— Supplied data —
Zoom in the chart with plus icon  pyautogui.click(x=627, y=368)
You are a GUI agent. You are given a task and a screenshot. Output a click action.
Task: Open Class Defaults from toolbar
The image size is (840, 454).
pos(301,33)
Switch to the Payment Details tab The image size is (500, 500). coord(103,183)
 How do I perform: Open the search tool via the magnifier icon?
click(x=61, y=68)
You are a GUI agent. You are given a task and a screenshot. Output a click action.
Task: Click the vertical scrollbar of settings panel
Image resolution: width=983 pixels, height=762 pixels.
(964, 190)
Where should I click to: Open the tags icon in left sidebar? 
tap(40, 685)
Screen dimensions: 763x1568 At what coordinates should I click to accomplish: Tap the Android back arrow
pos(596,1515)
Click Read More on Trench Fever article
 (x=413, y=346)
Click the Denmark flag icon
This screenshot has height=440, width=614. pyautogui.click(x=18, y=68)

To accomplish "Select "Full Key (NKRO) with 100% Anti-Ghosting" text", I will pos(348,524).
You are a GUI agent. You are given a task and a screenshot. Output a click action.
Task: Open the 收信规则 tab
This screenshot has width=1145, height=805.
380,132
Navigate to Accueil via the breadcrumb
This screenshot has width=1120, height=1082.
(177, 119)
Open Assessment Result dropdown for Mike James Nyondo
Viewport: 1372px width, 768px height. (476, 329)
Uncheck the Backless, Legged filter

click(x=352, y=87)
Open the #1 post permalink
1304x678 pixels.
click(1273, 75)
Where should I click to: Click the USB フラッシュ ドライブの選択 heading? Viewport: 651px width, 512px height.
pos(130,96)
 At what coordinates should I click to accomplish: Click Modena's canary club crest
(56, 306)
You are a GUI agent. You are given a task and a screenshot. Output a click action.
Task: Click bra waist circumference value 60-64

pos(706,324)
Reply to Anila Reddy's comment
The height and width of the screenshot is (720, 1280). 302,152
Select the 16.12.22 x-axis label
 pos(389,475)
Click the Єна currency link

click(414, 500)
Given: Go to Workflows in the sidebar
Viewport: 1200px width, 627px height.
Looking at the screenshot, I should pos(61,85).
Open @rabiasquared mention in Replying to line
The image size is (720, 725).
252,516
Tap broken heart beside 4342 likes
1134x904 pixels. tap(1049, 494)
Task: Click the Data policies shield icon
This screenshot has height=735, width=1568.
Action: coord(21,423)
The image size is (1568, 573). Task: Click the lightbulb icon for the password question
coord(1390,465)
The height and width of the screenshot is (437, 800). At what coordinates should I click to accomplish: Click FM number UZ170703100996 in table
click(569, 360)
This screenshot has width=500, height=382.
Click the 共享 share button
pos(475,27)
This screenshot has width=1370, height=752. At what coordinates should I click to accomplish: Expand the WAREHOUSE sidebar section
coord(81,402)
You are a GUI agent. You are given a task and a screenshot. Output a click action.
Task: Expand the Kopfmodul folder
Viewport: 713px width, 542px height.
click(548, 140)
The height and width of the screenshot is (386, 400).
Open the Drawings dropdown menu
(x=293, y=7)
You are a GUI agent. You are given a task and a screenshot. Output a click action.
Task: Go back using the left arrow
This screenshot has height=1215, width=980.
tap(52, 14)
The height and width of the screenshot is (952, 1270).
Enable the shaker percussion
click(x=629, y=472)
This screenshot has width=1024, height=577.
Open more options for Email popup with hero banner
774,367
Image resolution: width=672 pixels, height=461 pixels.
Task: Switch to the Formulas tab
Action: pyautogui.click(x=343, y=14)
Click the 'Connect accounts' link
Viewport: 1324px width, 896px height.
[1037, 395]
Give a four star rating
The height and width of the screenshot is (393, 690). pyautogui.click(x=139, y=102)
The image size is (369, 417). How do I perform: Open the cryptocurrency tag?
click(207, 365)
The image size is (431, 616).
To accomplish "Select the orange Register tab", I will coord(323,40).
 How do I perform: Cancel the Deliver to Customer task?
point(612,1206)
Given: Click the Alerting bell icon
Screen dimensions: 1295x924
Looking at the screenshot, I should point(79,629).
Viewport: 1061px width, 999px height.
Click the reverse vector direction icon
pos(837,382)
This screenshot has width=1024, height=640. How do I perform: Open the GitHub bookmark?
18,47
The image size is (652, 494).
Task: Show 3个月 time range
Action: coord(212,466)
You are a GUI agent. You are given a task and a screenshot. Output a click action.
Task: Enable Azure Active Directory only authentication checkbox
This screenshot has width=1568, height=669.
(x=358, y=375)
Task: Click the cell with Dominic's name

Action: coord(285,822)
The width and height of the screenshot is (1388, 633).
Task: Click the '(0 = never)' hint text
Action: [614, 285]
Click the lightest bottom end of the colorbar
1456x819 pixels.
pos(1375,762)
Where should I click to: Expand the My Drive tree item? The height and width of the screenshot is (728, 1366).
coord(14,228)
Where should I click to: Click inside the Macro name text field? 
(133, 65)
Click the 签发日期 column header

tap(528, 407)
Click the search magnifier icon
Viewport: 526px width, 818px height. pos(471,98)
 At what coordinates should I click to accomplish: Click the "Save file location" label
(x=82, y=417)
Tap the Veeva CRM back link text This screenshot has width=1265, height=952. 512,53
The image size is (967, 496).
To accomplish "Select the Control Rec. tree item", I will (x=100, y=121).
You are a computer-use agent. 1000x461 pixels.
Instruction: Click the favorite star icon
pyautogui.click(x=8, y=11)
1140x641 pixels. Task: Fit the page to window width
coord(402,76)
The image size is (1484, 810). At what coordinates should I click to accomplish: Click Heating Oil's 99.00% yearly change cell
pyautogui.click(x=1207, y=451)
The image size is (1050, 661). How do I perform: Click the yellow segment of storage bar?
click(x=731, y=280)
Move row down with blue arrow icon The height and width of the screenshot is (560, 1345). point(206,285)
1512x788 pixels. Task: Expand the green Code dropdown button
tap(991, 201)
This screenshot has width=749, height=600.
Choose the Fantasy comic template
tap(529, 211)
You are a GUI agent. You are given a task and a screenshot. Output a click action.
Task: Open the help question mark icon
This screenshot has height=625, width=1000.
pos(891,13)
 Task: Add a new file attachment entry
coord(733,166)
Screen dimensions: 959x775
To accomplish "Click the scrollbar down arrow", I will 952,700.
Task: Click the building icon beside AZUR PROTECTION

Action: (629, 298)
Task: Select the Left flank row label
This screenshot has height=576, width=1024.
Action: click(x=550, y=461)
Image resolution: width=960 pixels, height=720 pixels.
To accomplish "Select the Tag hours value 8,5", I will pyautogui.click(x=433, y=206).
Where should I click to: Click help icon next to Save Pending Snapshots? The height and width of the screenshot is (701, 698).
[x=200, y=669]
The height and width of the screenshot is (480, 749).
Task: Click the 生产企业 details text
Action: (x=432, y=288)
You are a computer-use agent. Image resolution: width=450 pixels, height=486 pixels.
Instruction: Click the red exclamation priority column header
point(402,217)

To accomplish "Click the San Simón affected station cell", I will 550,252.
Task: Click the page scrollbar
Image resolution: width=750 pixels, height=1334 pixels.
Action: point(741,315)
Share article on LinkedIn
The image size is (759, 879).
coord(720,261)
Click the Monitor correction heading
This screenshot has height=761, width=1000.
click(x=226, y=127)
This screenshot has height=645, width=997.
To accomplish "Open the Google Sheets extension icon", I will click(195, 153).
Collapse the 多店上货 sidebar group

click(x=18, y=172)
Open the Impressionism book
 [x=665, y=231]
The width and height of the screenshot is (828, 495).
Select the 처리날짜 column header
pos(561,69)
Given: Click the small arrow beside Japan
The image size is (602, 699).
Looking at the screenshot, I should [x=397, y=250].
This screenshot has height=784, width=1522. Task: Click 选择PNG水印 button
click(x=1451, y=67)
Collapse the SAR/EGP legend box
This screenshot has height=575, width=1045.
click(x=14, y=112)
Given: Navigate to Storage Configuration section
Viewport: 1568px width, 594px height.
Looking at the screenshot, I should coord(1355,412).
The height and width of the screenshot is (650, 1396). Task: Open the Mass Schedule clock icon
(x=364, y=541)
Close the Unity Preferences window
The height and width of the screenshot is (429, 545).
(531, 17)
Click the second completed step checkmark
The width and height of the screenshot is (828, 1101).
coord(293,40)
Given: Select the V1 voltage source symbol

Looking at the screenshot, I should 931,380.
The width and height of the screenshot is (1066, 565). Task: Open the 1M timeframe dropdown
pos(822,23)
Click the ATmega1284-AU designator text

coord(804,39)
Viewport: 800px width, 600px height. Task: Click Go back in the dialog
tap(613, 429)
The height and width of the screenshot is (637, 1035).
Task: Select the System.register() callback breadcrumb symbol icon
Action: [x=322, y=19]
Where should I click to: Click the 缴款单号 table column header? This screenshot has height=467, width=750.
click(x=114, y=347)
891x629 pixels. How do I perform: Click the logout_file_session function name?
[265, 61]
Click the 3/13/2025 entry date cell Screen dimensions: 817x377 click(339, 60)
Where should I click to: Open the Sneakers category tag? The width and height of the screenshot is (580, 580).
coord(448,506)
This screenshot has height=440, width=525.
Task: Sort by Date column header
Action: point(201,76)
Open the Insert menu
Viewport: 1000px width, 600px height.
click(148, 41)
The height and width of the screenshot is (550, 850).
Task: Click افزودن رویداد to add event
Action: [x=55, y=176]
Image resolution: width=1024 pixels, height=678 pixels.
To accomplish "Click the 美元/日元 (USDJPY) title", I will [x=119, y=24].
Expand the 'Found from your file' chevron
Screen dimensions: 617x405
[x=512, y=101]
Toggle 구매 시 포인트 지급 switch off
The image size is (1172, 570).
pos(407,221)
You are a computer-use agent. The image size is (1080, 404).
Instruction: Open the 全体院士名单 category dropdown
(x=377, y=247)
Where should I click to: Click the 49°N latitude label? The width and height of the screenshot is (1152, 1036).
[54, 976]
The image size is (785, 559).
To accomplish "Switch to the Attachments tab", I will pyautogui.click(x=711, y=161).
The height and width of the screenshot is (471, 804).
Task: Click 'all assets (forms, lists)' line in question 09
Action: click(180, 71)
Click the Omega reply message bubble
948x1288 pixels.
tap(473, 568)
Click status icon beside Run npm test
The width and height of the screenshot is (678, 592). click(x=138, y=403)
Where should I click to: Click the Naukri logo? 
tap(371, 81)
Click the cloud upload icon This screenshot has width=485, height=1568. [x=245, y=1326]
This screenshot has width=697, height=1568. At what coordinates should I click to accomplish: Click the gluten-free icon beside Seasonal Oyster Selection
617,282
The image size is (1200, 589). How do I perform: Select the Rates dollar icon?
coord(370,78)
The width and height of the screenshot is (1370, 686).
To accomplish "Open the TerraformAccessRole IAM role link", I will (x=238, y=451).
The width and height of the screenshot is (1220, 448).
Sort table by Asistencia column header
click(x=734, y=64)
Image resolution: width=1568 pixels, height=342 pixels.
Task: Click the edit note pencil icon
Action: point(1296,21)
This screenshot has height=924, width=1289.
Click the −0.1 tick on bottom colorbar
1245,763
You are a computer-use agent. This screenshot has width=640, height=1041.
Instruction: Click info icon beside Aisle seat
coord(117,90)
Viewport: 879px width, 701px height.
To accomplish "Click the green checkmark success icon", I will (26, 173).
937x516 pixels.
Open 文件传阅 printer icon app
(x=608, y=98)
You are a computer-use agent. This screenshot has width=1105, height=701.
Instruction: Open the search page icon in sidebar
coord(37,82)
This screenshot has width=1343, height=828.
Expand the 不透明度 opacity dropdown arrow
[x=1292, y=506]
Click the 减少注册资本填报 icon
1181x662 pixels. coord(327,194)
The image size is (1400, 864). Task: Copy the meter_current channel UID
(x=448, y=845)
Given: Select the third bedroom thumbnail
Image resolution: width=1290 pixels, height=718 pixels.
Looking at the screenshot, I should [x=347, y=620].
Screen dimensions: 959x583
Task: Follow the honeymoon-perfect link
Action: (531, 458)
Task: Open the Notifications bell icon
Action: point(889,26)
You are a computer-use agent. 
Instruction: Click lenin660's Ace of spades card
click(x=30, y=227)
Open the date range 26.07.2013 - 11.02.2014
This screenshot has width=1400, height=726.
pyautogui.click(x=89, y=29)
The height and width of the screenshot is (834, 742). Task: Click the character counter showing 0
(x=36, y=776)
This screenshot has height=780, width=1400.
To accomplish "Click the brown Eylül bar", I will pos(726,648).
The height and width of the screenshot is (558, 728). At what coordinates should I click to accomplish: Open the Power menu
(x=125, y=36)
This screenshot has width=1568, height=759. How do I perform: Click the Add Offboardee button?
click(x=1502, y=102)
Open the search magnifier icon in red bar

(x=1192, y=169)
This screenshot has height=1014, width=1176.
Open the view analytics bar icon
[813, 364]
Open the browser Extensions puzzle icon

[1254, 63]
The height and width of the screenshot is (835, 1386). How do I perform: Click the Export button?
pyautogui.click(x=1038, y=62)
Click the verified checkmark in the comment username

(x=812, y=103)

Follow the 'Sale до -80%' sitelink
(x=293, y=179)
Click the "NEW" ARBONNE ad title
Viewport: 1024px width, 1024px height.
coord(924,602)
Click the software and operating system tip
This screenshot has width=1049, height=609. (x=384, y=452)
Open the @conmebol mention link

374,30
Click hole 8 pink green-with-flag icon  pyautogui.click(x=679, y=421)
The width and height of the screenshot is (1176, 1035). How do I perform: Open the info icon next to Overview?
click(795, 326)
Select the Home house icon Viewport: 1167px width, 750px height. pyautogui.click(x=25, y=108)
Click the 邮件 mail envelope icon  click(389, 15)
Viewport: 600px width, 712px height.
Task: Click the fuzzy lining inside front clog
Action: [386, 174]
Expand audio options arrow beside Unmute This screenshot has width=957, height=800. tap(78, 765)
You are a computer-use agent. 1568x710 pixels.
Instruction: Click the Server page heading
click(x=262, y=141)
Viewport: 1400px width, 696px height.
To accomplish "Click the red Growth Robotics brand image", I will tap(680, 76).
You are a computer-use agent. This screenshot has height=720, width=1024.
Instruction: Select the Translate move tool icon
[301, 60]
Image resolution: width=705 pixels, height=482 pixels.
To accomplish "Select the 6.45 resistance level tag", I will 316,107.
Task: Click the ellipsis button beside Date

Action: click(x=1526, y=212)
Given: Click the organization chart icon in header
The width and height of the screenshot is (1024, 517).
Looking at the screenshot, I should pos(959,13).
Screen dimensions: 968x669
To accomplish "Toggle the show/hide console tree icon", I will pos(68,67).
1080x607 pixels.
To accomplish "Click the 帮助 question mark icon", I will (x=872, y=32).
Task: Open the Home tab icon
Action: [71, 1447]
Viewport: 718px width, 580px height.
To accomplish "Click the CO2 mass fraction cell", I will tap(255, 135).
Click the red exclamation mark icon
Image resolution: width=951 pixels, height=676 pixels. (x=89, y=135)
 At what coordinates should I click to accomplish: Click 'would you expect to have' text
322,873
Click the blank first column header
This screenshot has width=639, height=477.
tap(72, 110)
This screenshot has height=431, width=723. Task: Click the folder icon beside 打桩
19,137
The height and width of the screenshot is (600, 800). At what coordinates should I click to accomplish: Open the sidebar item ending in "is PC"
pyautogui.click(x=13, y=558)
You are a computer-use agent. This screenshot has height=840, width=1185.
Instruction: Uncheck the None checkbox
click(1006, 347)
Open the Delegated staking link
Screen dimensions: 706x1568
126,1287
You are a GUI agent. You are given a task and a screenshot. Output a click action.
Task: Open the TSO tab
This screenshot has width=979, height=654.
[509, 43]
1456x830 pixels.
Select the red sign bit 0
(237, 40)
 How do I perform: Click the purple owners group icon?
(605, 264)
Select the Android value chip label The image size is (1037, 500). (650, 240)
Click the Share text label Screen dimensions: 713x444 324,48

— Task requirements —
Lines holding "from" in the data above: copy each of them.

— Exercise output —
Task: Open Class Defaults from toolbar
Expand the 'Found from your file' chevron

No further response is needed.